Dans le paysage sanitaire suisse, très largement dominé par le modèle collectiviste et la « mutualisation des risques », le « système dentaire suisse » constitue un cas particulier et un modèle original intéressant à étudier, non seulement quant à son organisation mais surtout quant à ses effets.

De même que la médecine en général, notre médecine dentaire suisse est caractérisée par un très haut niveau technologique et qualitatif en comparaison internationale. Le niveau de formation des praticiens sortant des quatre écoles de médecine dentaire suisses – qui font partie intégrante des facultés de médecine – est élevé.

Le profil de « consommation » des habitants de ce pays est tout à fait caractéristique d’une société à haut standard socio-économique.

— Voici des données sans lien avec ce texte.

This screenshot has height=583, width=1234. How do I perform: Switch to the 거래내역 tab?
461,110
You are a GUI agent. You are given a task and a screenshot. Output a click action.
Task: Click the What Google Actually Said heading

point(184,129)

Cela se traduit par un volume élevé de prestations médico-dentaire coûteuses, à l’exemple de l’orthodontie ou certains traitements esthétiques sophistiqués, comme les facettes en céramique. (…)

Et ceci à leurs propres frais !

Car oui c’est une particularité de notre système, par rapport aux pays qui nous entourent, les patients financent la plupart de leurs soins eux-mêmes. (…) Le montant à charge des patients se monte à près de 90%, ce qui a un effet direct évident sur la maîtrise des coûts comme nous allons le voir.